I wonder whether pictures would be a good source. I could see strong leanings towards blue (sky, water) and green (vegetation), and maybe also grey (concrete, asphalt). Would be interesting to do a collective histogram over a wide array of images and see if colors tend to average out or if there's clear peaks.

bmm6o · on Nov 17, 2015

There's still plenty of room for enough entropy to power most use cases. Even two people trying to take identical pictures should have enormous differences when analyzed at the pixel level.

ComNik · on Nov 16, 2015

Maybe relevant: https://news.ycombinator.com/item?id=8203144

ryansworks · on Nov 17, 2015

That's a very intriguing idea, I hadn't considered the possibilities of looking at public/private photos and sampling color values across to get some randomness. Private is certainly the key. With something like Birdseed, the randomness is totally public just as it is when getting randomness from atmospheric data. If someone figures out which wisps of clouds you are sampling or what search term you are using on Twitter, then the jig is up!

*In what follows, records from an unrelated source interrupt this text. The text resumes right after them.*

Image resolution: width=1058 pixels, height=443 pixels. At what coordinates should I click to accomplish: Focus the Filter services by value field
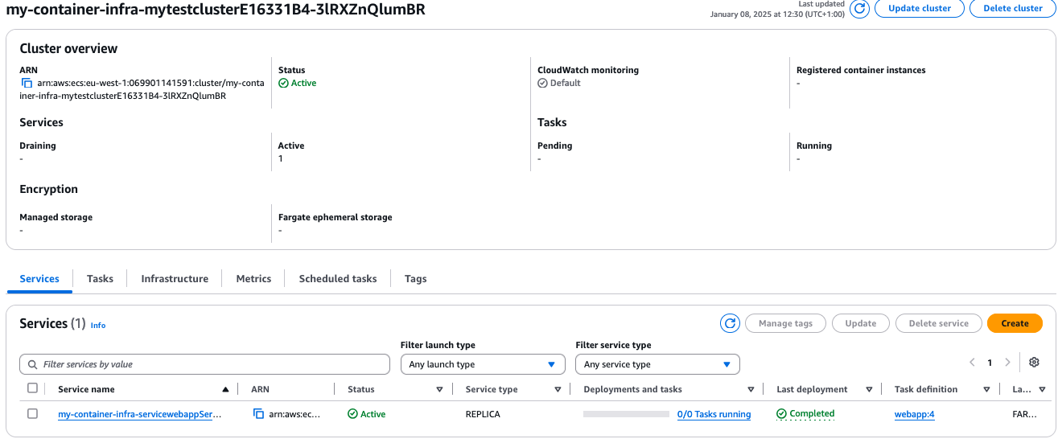tap(205, 364)
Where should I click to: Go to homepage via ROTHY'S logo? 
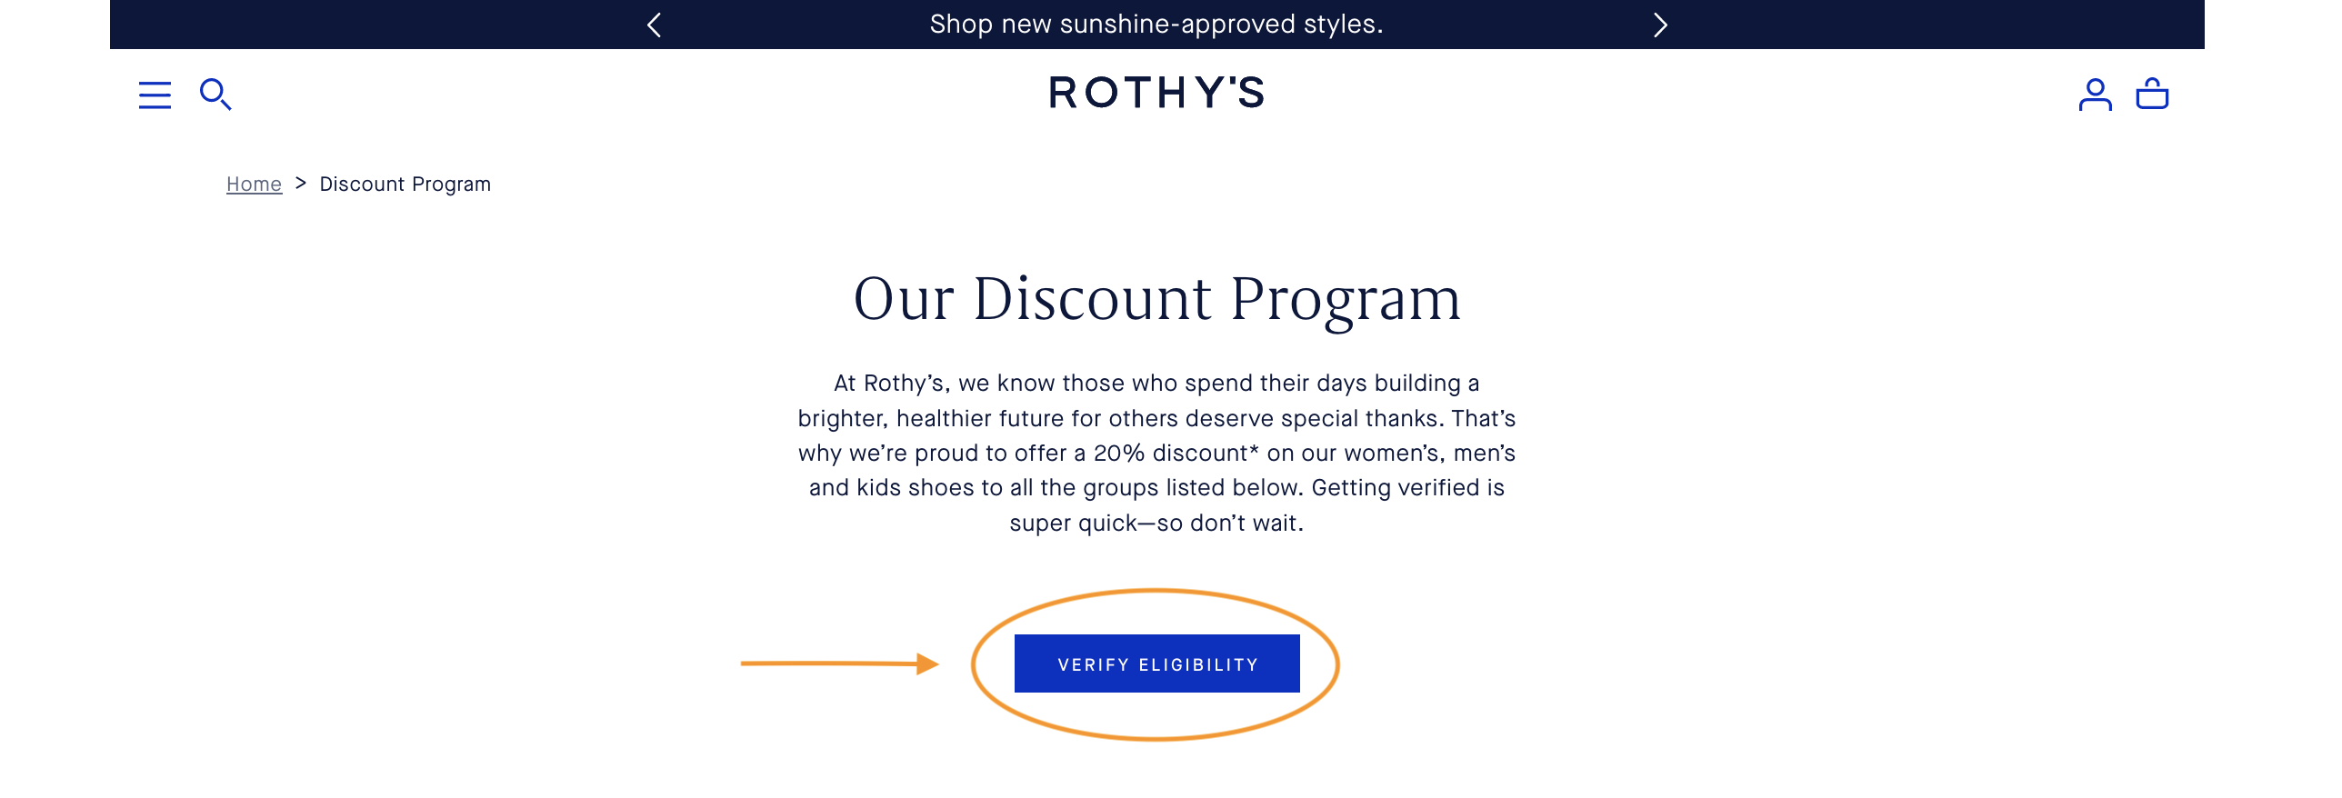tap(1156, 93)
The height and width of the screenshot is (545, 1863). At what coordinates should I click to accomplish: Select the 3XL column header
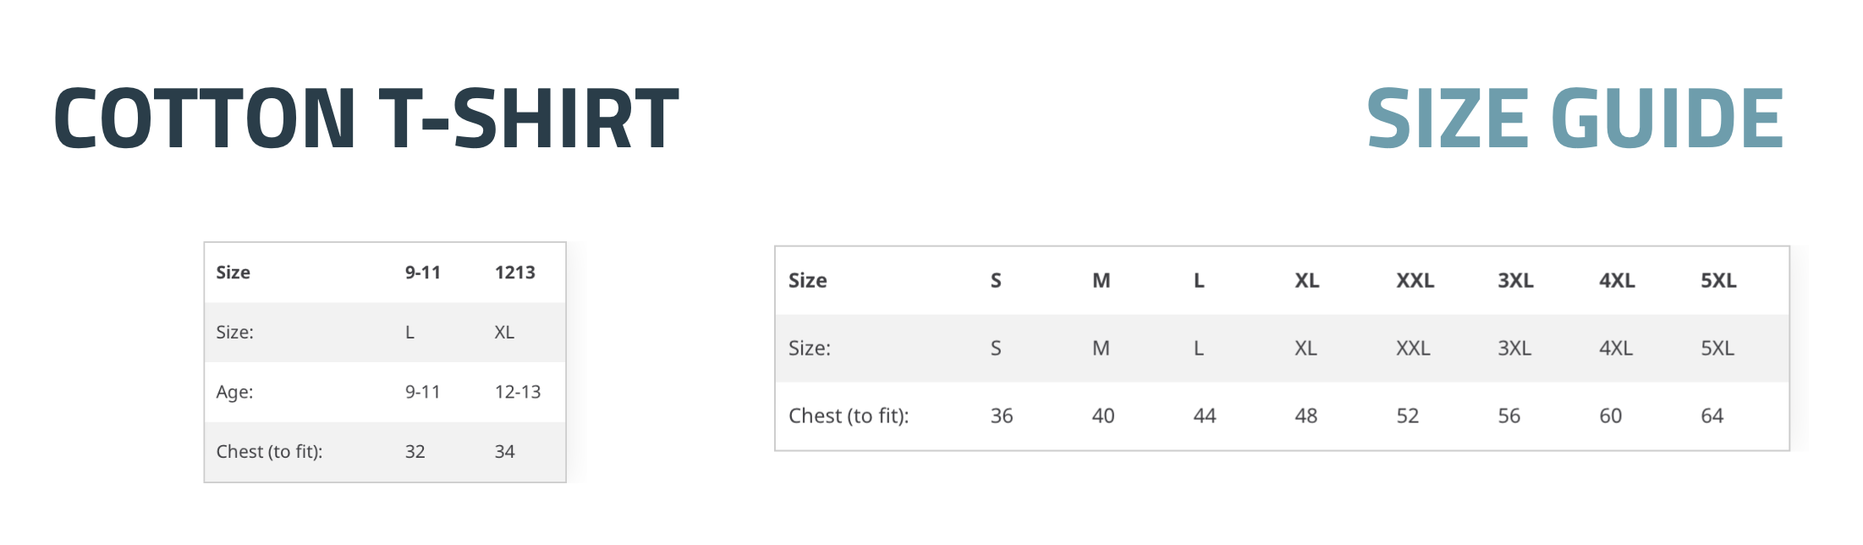1515,280
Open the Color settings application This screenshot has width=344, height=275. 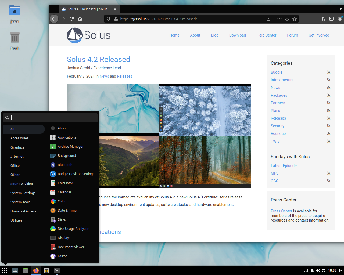62,201
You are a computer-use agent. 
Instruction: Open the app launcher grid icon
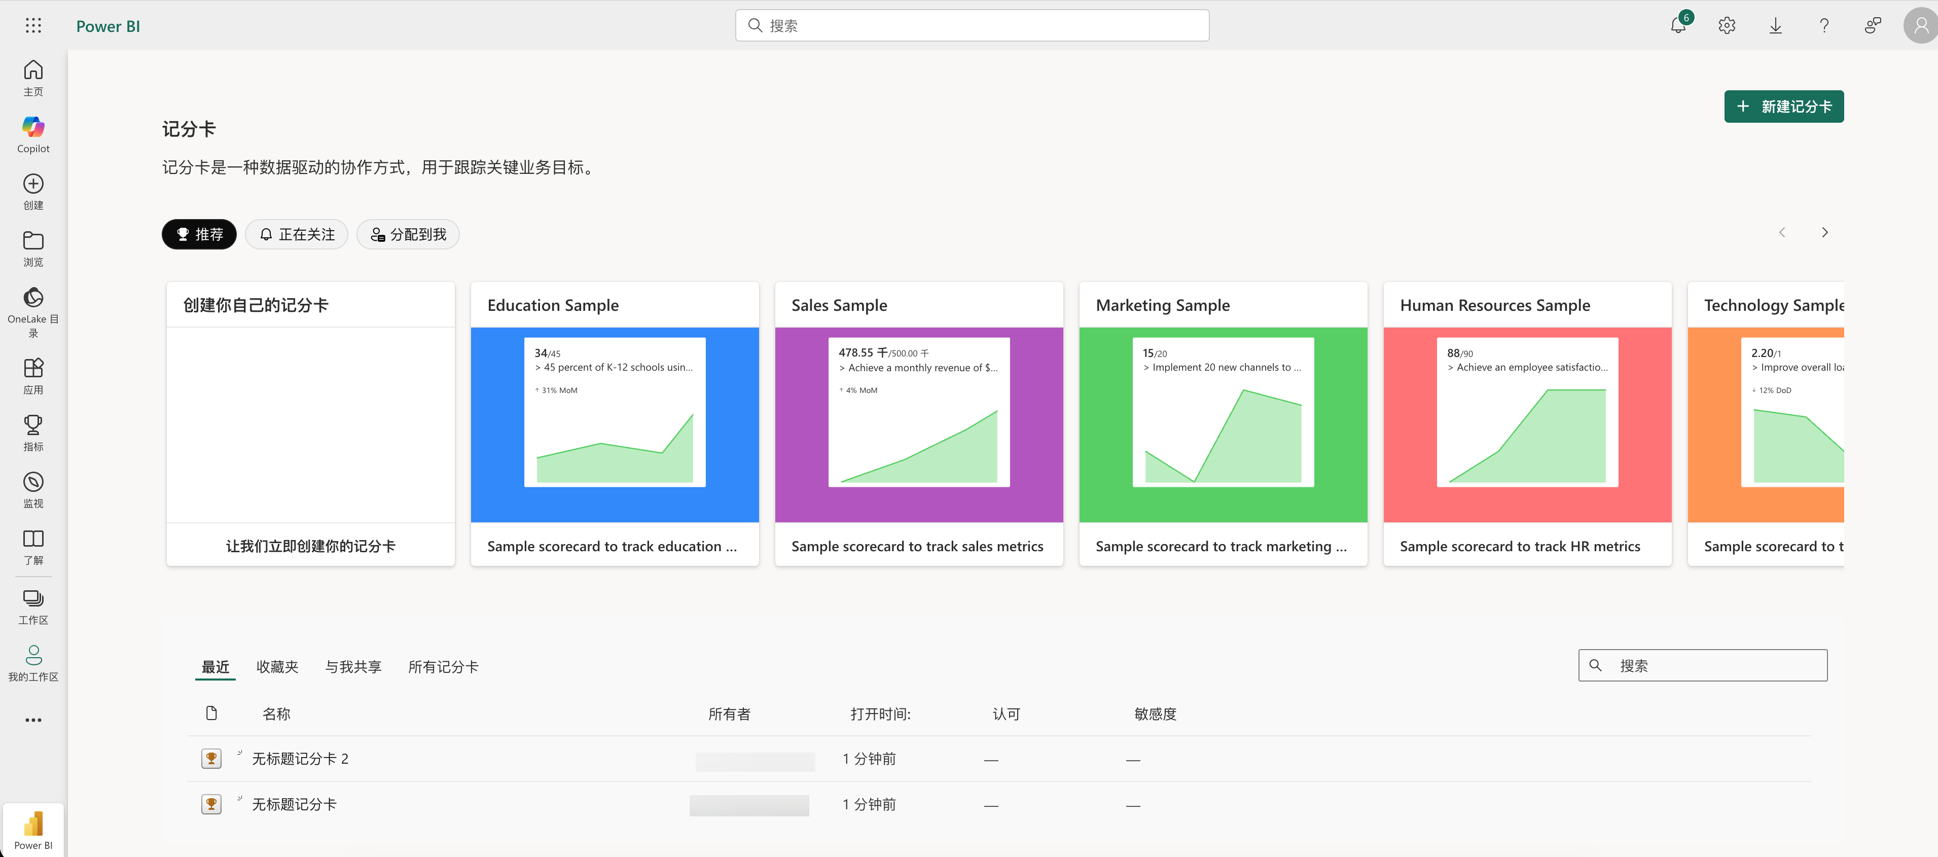pyautogui.click(x=33, y=26)
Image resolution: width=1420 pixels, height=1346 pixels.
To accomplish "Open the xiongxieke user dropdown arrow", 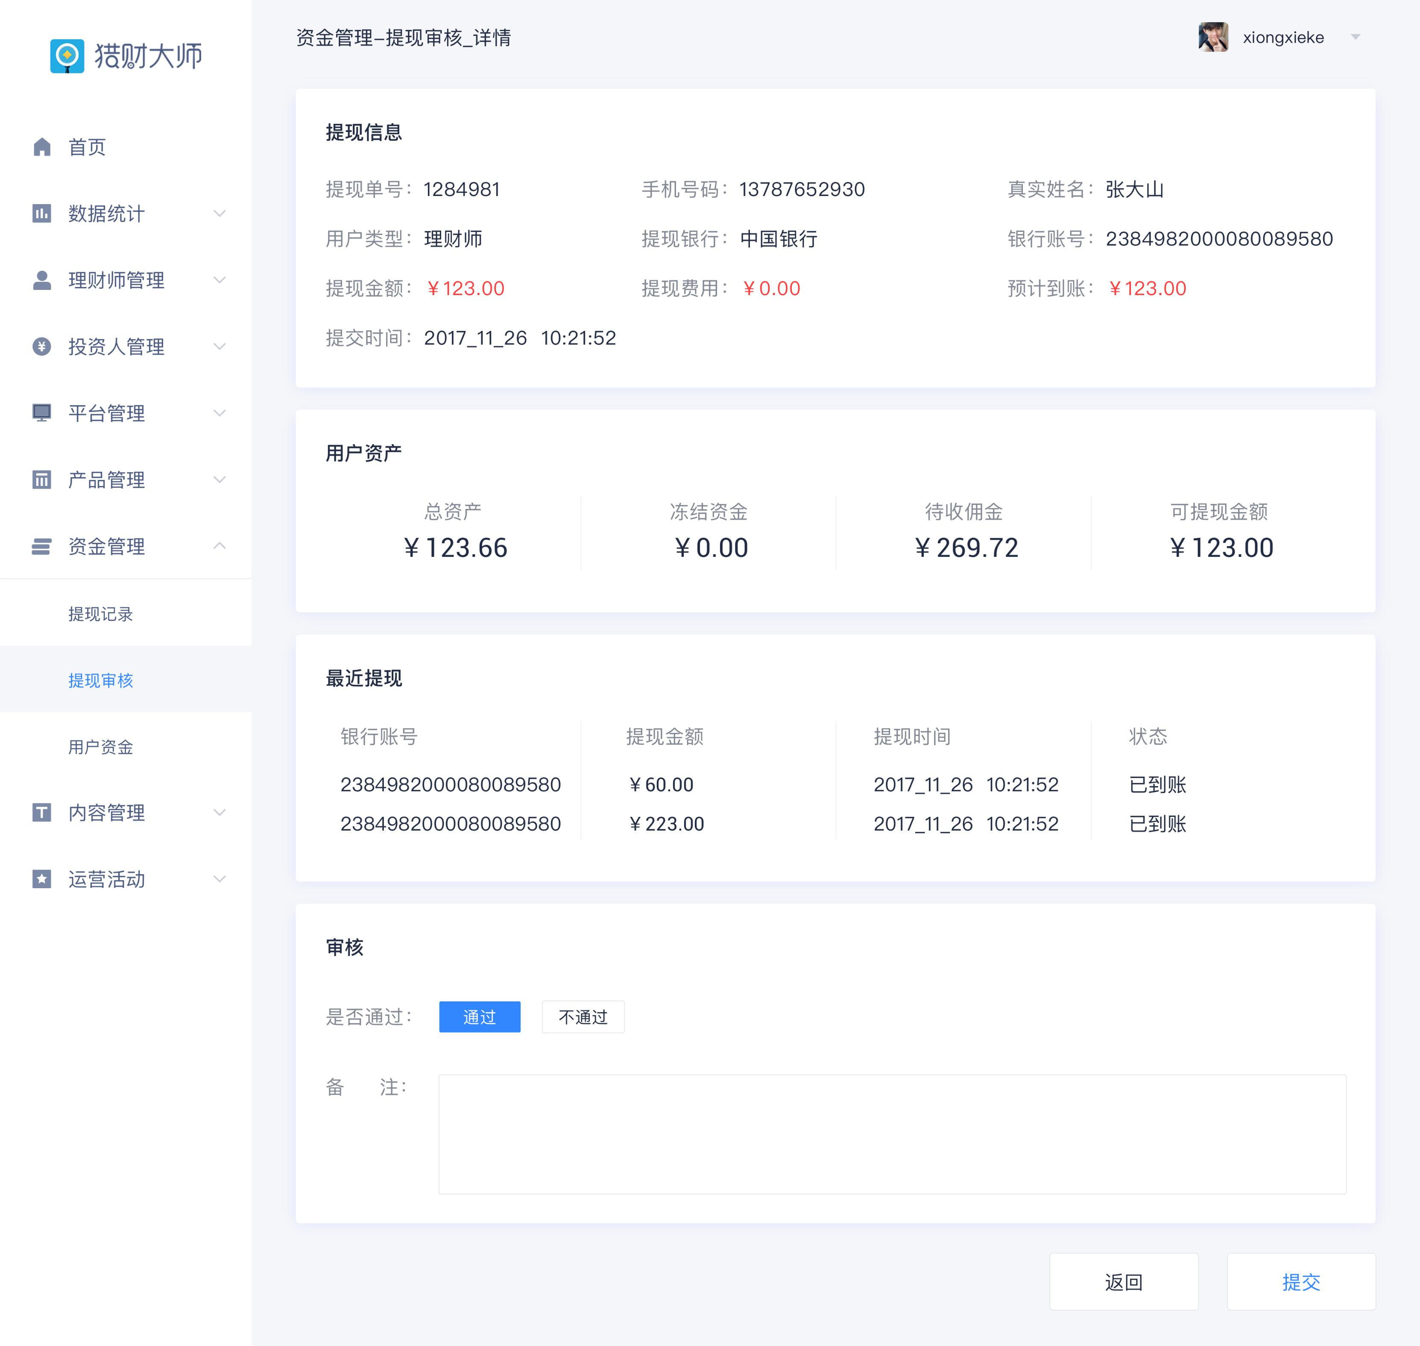I will [1355, 37].
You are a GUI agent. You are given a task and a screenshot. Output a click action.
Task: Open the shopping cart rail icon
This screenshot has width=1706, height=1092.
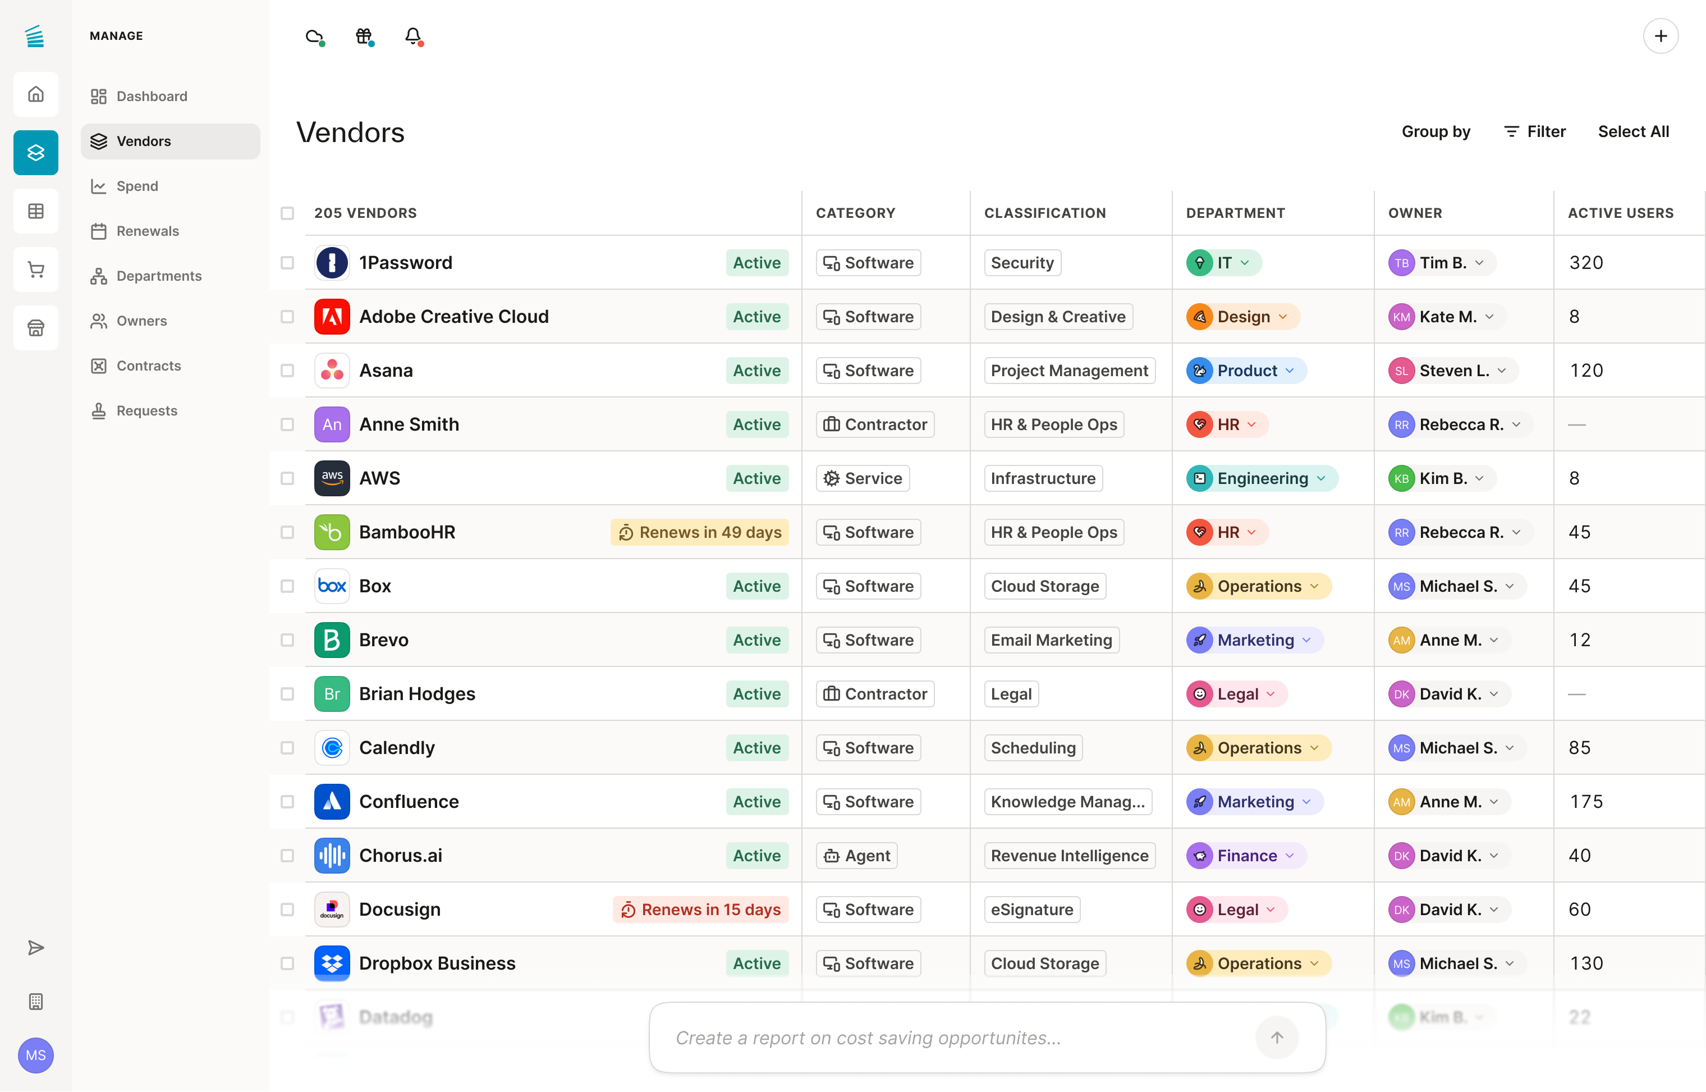35,269
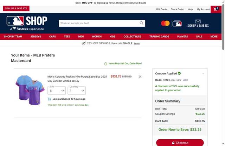Remove the Rockies jersey with X icon
This screenshot has height=146, width=225.
(140, 77)
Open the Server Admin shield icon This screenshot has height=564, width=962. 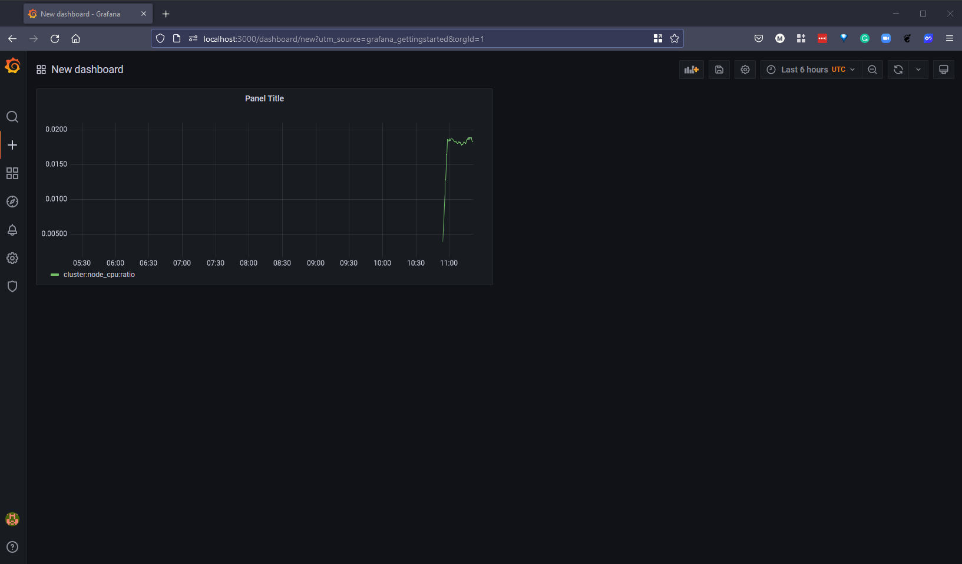(x=12, y=286)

cpeterso · on Nov 16, 2015

Other sources of randomness are https://en.wikipedia.org/wiki/Special:Random or https://news.google.com. The URLs could be parameterized to request a random language, too.

cooper12 · on Nov 17, 2015

Well for the Wikipedia link you'd just be piggybacking off their random algorithm rather than consuming organic entropy. Regardless, they have some information on how the page is chosen here: https://en.wikipedia.org/wiki/Wikipedia:FAQ/Technical#random

ljk · on Nov 16, 2015

maybe that'll be the next in the "twitch plays" series!

binarymax · on Nov 16, 2015

This is great! I did an experiment a long time ago, before Twitter closed their JSONP API, to make brownian motion visualizations with a similar concept.

http://binarymax.com/brownian_2.gif

I'll have to find some time to recode it to use this service :)

mikeskim · on Nov 16, 2015

i wrote a paper about leveraging public random streams like this one. it can be downloaded here https://drive.google.com/file/d/0B9IkyvYlZZe7TldTRGlSMnpQX0U...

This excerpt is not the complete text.